For all Noughts + Crosses does to imagine a society in which Aprican people dominate, including having characters greet each other in the Yoruba language, it doesn’t consider that an Aprican approach to rule might look very different from one European in origin. In this way, it mirrors the 1995 movie White Man’s Burden in which the African American elite segregates and lords over the white underclass. Similarly, the subjugation that the Noughts endure is virtually indistinguishable from how people of color have been dehumanized in real life. The Crosses joke about the Noughts’ skin color, intelligence, and sex lives, and the Cross-led law enforcement agencies terrorize Albion’s underclass with impunity. During a speech that sounds inspired by Philando Castile’s tragic biography, Callum rehashes how he’s been stopped by the authorities more than 300 times. But the idea that those who have been historically oppressed would behave the same way that their oppressors do if they had power suggests that the evils of racism and conquest are human nature rather than learned behaviors and sociopolitical constructs.

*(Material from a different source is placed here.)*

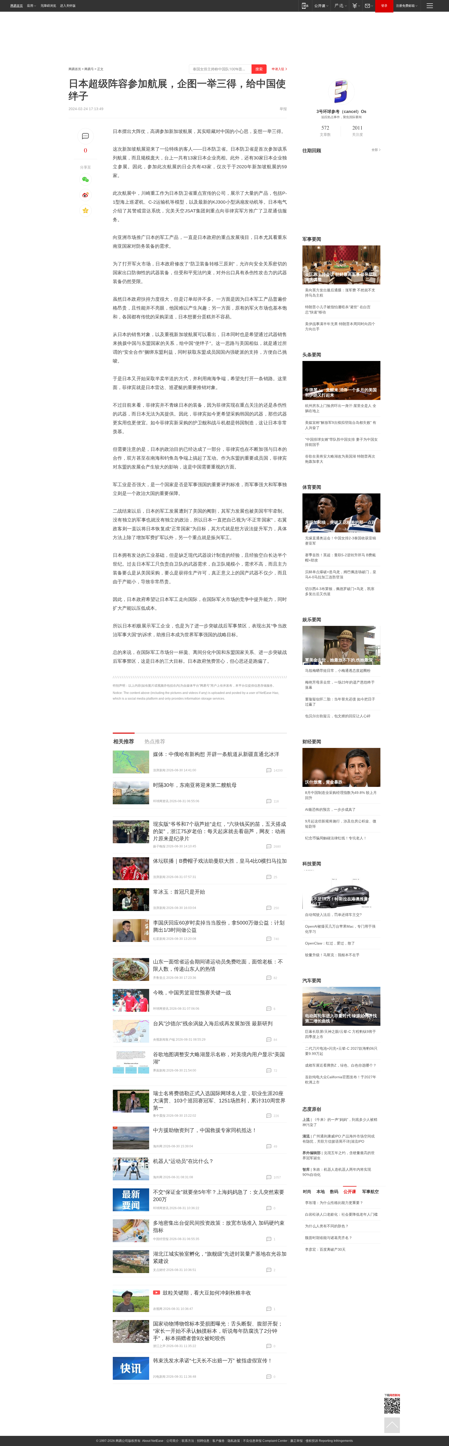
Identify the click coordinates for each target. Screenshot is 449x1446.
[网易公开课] (321, 5)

The central romance doesn’t fare exceptionally well either. After a series of setbacks, Callum divests from his dreams, his relationships, and Cross society. Rather than fight the racial stratification that holds him back in a productive way, he becomes increasingly reckless. This turn of events is hard to believe given Callum’s portrayal as a sensitive and responsible person throughout the series. Equally implausible is that the couple’s relationship could withstand all the challenges that have confronted it by the conclusion.
Although Noughts + Crosses is an imperfect series, it features some compelling performances, particularly from Rowan, Joseph, and Baxendale. (Fans of the British rapper Stormzy will appreciate his small role in the show as well.) In the end, the acting saves the series from a romance that’s initially undercooked and a race-reversal narrative that could do more to complicate its alternate universe. The Apricans are imitation Europeans rather than unique people with distinct perspectives on culture, ideology, and power. While Noughts + Crosses flips society’s racial dynamics, it doesn’t go beyond the surface when it comes to imagining a world that lacks the legacy of white supremacy.